#### Problem:
Set out the records again, keeping every word as it is.

#### Extracted material:
*** Block opens ***
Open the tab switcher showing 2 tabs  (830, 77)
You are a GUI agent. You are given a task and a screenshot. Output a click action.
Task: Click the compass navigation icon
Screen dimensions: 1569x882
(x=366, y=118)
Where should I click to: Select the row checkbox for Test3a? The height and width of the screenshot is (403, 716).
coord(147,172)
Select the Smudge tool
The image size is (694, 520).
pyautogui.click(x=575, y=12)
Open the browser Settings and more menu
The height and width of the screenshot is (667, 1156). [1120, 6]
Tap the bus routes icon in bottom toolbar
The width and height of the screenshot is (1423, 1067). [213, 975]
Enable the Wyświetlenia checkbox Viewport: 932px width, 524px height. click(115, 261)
*** Block closes ***
#### Final answer:
Open the tab switcher showing 2 tabs  (830, 77)
You are a GUI agent. You are given a task and a screenshot. Output a click action.
Task: Click the compass navigation icon
Screen dimensions: 1569x882
(x=366, y=118)
Where should I click to: Select the row checkbox for Test3a? The height and width of the screenshot is (403, 716).
coord(147,172)
Select the Smudge tool
The image size is (694, 520).
pyautogui.click(x=575, y=12)
Open the browser Settings and more menu
The height and width of the screenshot is (667, 1156). [1120, 6]
Tap the bus routes icon in bottom toolbar
The width and height of the screenshot is (1423, 1067). [213, 975]
Enable the Wyświetlenia checkbox Viewport: 932px width, 524px height. click(115, 261)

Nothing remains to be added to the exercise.